■ Exercise prompt
Looking at the listing below, work out the number of lines where the string "Task" shows up, and give that number only.

■ Source material
■ ■ ■ ■ ■

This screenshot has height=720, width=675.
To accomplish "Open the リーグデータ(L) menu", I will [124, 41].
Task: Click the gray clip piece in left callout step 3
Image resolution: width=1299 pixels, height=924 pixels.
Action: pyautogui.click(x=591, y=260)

■ ■ ■ ■ ■

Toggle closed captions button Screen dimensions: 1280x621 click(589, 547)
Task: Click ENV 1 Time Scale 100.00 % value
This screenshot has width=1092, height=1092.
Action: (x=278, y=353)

■ ■ ■ ■ ■

■ Written reply
2